China launches nationwide online arrival-card system for foreign travelers

China launches nationwide online arrival-card system for foreign travelers
China’s National Immigration Administration (NIA) has quietly switched on a new digital arrival-card platform that allows foreign nationals to submit their entry details online before they board a flight to the mainland. The bilingual system—accessible through the NIA website, the government service platform, the “NIA 12367” app, and WeChat/Alipay mini-programs—went live on November 20 but was formally promoted by Shanghai’s Foreign Affairs Office on November 24.

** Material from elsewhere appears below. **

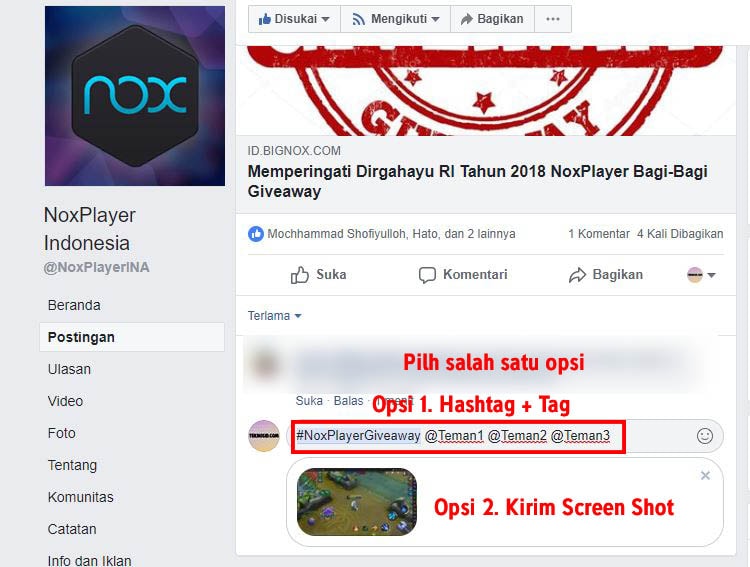
Task: Open the emoji smiley picker
Action: coord(705,436)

The digital card replaces the paper “Foreigners Arrival Card” that every international passenger has had to complete since the 1990s. Travelers can now scan a QR code, enter passport, flight and accommodation information, and receive a confirmation barcode that is presented to border officers on arrival. If passengers are unable to pre-fill the form, they can still complete it at smart kiosks in the immigration hall or revert to the paper card.

Seven categories of passengers are exempt, including holders of Chinese permanent-resident ID cards, Hong Kong/Macau Travel Permits (non-Chinese citizens), cruise passengers re-boarding the same vessel, crew members, and transit passengers who remain airside for less than 24 hours. The online card is the headline item in the NIA’s latest package of ten “high-quality opening-up” measures unveiled earlier in November, which also expanded visa-free transit ports and streamlined permits for Taiwan residents.

China launches nationwide online arrival-card system for foreign travelers


For multinational companies the change removes an administrative pain-point: HR teams can now send staff a link to complete the card while still overseas, avoiding errors that often occur when forms are filled in bleary-eyed on the plane. Immigration brokers say the move should cut average processing time at major airports by two to three minutes per passenger and reduce the need for airlines to stock paper cards.

The digitalisation also gives authorities pre-arrival data, allowing risk assessments to be run before the passenger lands—similar to systems already used in Singapore and Australia. Compliance is important: travelers who input false information are still liable for fines or refused entry under Articles 16 and 100 of China’s Exit-Entry Administration Law.

In practical terms, business travelers should save the QR code or take a screenshot of the confirmation page, as some airports have patchy Wi-Fi inside the immigration hall. First-time users report that the form takes about three minutes to complete, and the system currently supports English and Chinese with additional language packs planned for 2026.